- Foxfire Village
- Location in Moore County and the state of North Carolina
- Coordinates: 35°10′44″N 79°33′50″W﻿ / ﻿35.17889°N 79.56389°W
- Country: United States
- State: North Carolina
- County: Moore

Area
- • Total: 7.13 sq mi (18.47 km^{2})
- • Land: 7.07 sq mi (18.31 km^{2})
- • Water: 0.058 sq mi (0.15 km^{2})
- Elevation: 486 ft (148 m)

Population (2020)
- • Total: 1,288
- • Density: 182.2/sq mi (70.34/km^{2})
- Time zone: UTC-5 (Eastern (EST))
- • Summer (DST): UTC-4 (EDT)
- ZIP Codes: 27281 (Foxfire Village); 27376 (West End); 28315 (Aberdeen);
- Area codes: 910, 472
- FIPS code: 37-24570
- GNIS feature ID: 2407459
- Website: www.foxfirenc.com

= Foxfire, North Carolina =

Foxfire, officially Foxfire Village, is a village in Moore County, North Carolina, United States. The population was 1,288 at the 2020 census, up from 902 in 2010.

==Geography==
Foxfire is in southwestern Moore County, 6 mi west of Pinehurst and 10 mi northwest of Aberdeen. The village limits extend west to touch the Moore County line in two places: in the northern extension, bordering Montgomery County, and in the southern one, bordering Richmond County. Foxfire Golf Club is in the center of the village.

According to the U.S. Census Bureau, the village of Foxfire has a total area of 7.1 sqmi, of which 0.05 sqmi, or 0.67%, are water. The village center sits on high ground which drains west toward Drowning Creek (the upstream portion of the Lumber River) and east toward its tributary, Deep Creek.

Foxfire is one of the few incorporated areas of North Carolina that does not host any primary numbered state highways (0–999).

==Demographics==

Historical population
| Census | Pop. | Note | %± |
| 1980 | 153 |  | — |
| 1990 | 334 |  | 118.3% |
| 2000 | 474 |  | 41.9% |
| 2010 | 902 |  | 90.3% |
| 2020 | 1,288 |  | 42.8% |
U.S. Decennial Census

===2020 census===

Foxfire racial composition
| Race | Number | Percentage |
|---|---|---|
| White (non-Hispanic) | 1,076 | 83.54% |
| Black or African American (non-Hispanic) | 54 | 4.19% |
| Native American | 13 | 1.01% |
| Asian | 18 | 1.4% |
| Pacific Islander | 1 | 0.08% |
| Other/Mixed | 70 | 5.43% |
| Hispanic or Latino | 56 | 4.35% |

As of the 2020 United States census, there were 1,288 people, 646 households, and 402 families residing in the village.

===2000 census===
As of the census of 2000, there were 474 people, 222 households, and 172 families residing in the village. The population density was 165.4 PD/sqmi. There were 324 housing units at an average density of 113.1 /sqmi. The racial makeup of the village was 98.31% White, 1.27% African American and 0.42% Asian. Hispanic or Latino of any race were 1.05% of the population.

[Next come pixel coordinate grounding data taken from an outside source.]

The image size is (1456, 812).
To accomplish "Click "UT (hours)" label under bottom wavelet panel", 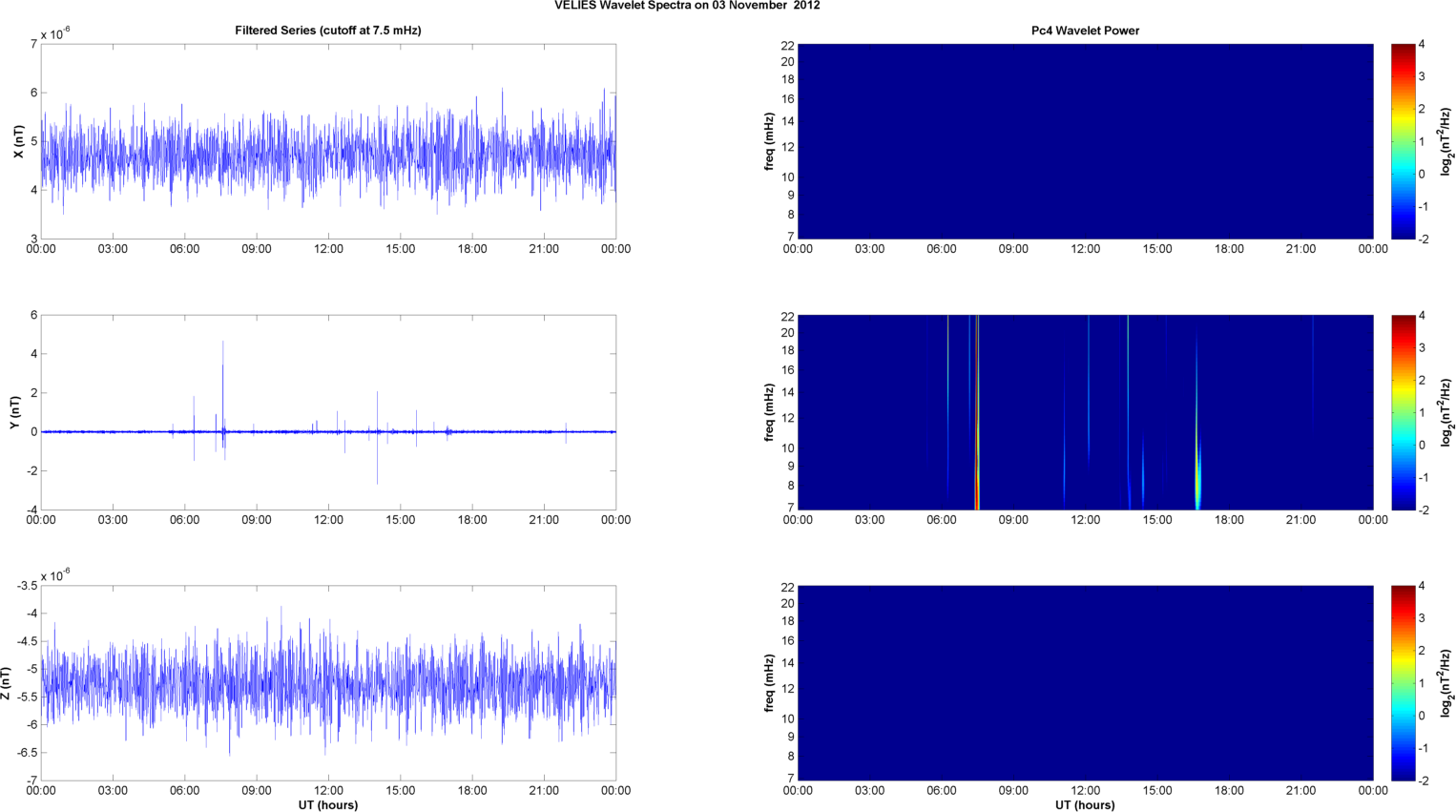I will 1085,804.

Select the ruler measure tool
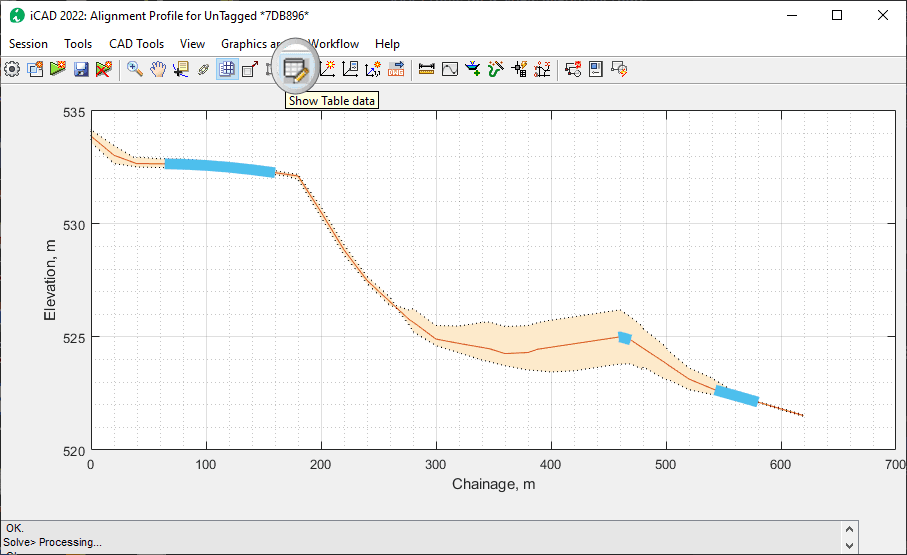click(427, 69)

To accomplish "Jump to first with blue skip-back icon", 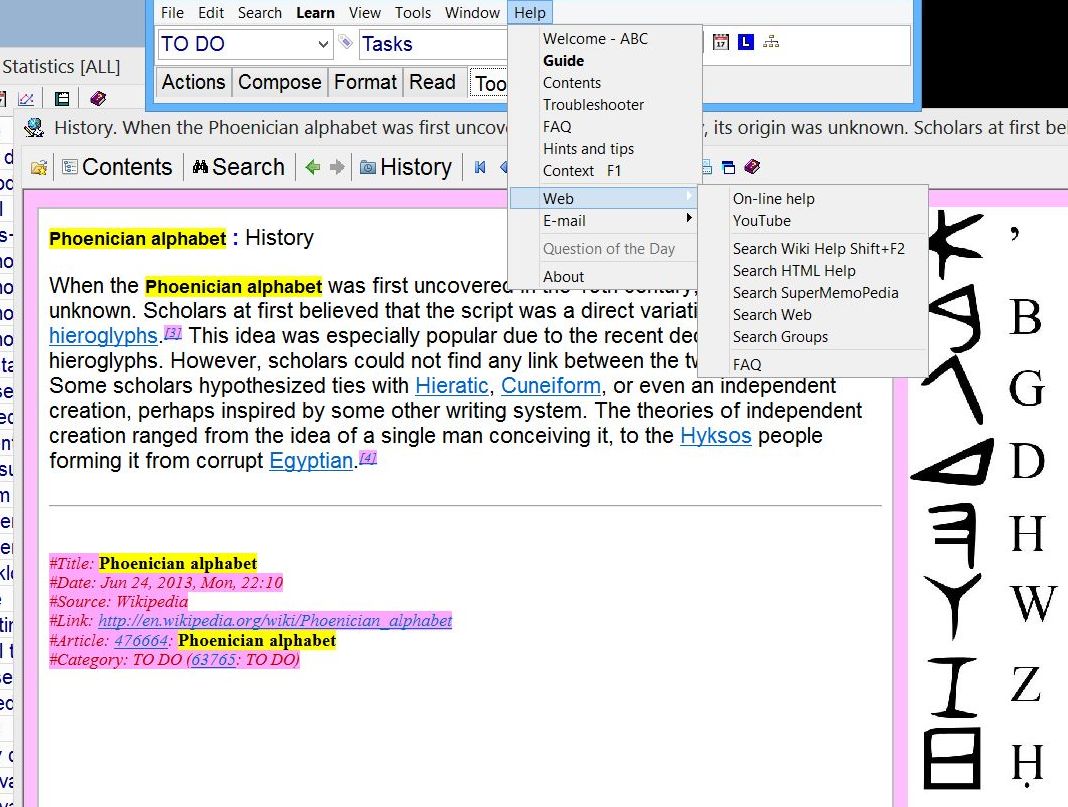I will pyautogui.click(x=480, y=167).
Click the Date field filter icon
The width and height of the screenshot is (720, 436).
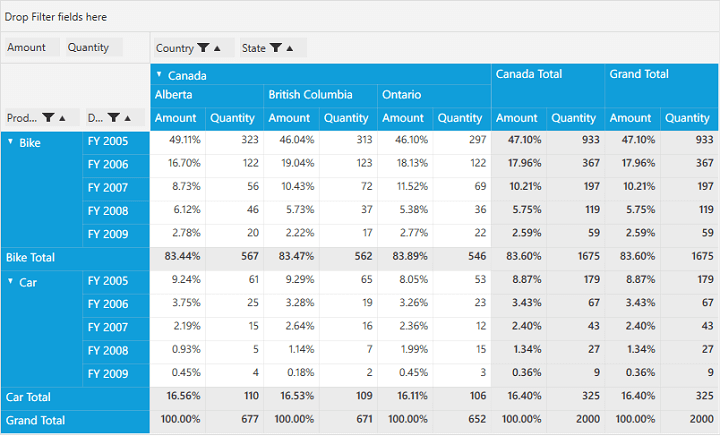[114, 118]
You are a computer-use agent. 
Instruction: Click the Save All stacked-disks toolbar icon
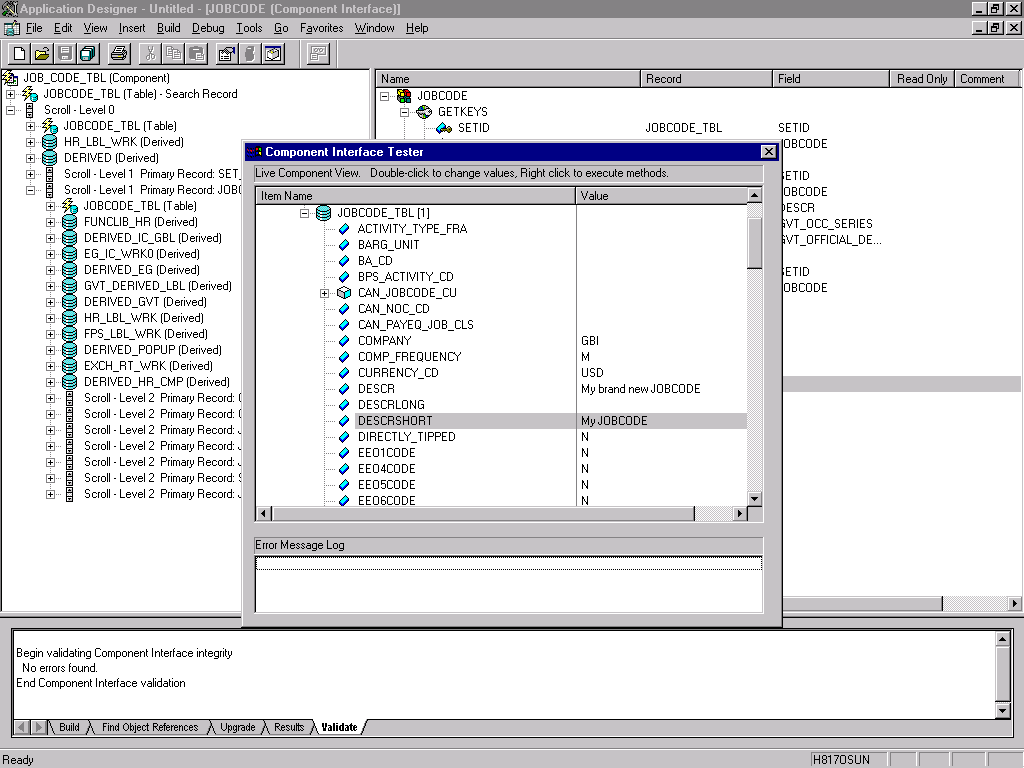(x=86, y=53)
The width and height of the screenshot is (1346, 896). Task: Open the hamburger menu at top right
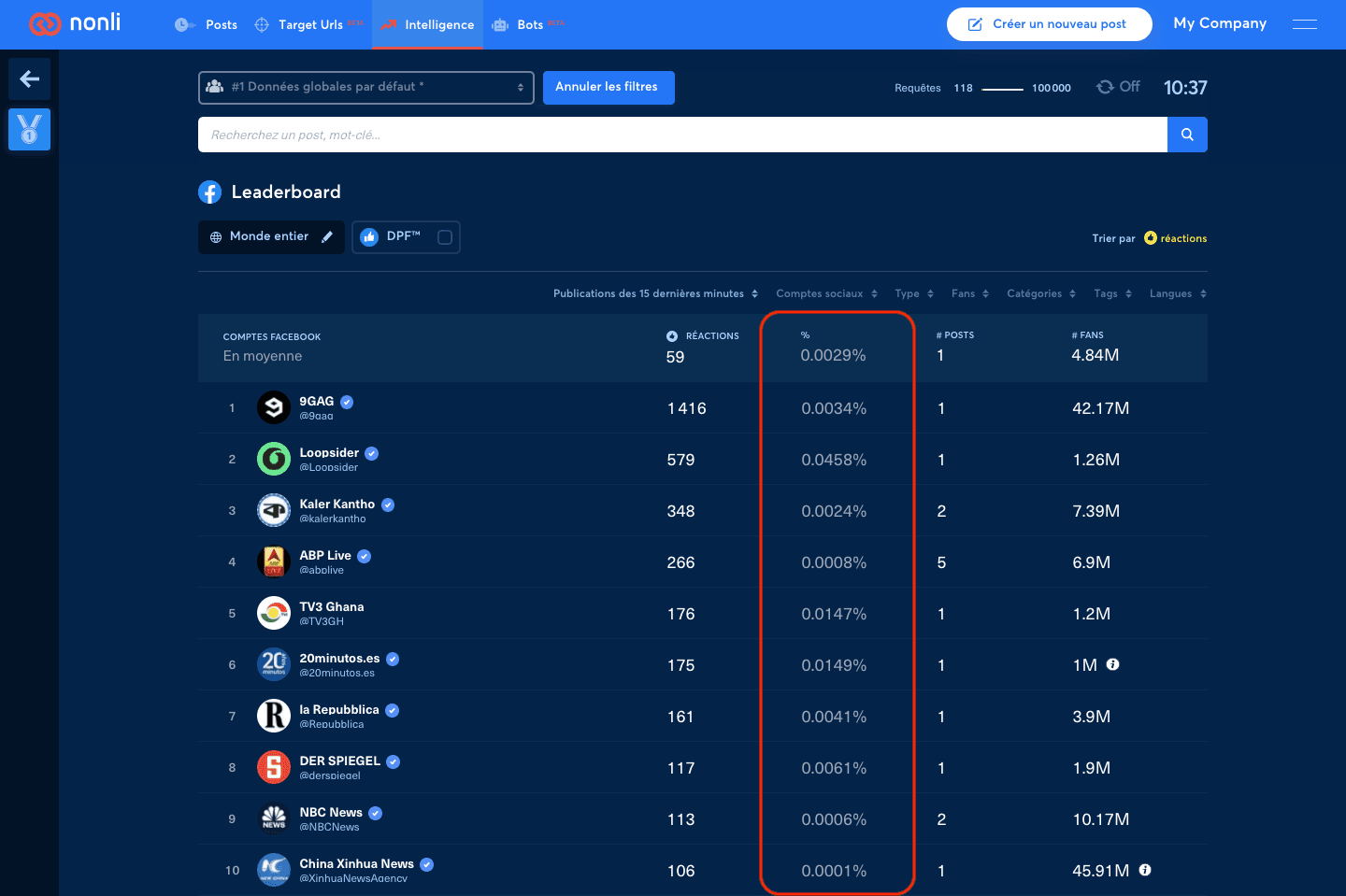[x=1305, y=24]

There were 222 households, out of which 12.2% had children under the age of 18 living with them, 73.9% were married couples living together, 2.3% had a female householder with no husband present, and 22.1% were non-families. 19.8% of all households were made up of individuals, and 11.7% had someone living alone who was 65 years of age or older. The average household size was 2.14 and the average family size was 2.40.

In the village, the population was spread out, with 11.0% under the age of 18, 3.0% from 18 to 24, 15.4% from 25 to 44, 22.8% from 45 to 64, and 47.9% who were 65 years of age or older. The median age was 64 years. For every 100 females, there were 100.0 males. For every 100 females age 18 and over, there were 98.1 males.

The median income for a household in the village was $54,750, and the median income for a family was $60,625. Males had a median income of $51,042 versus $24,643 for females. The per capita income for the village was $29,030. About 1.7% of families and 1.6% of the population were below the poverty line, including none of those under the age of eighteen or sixty-five or over.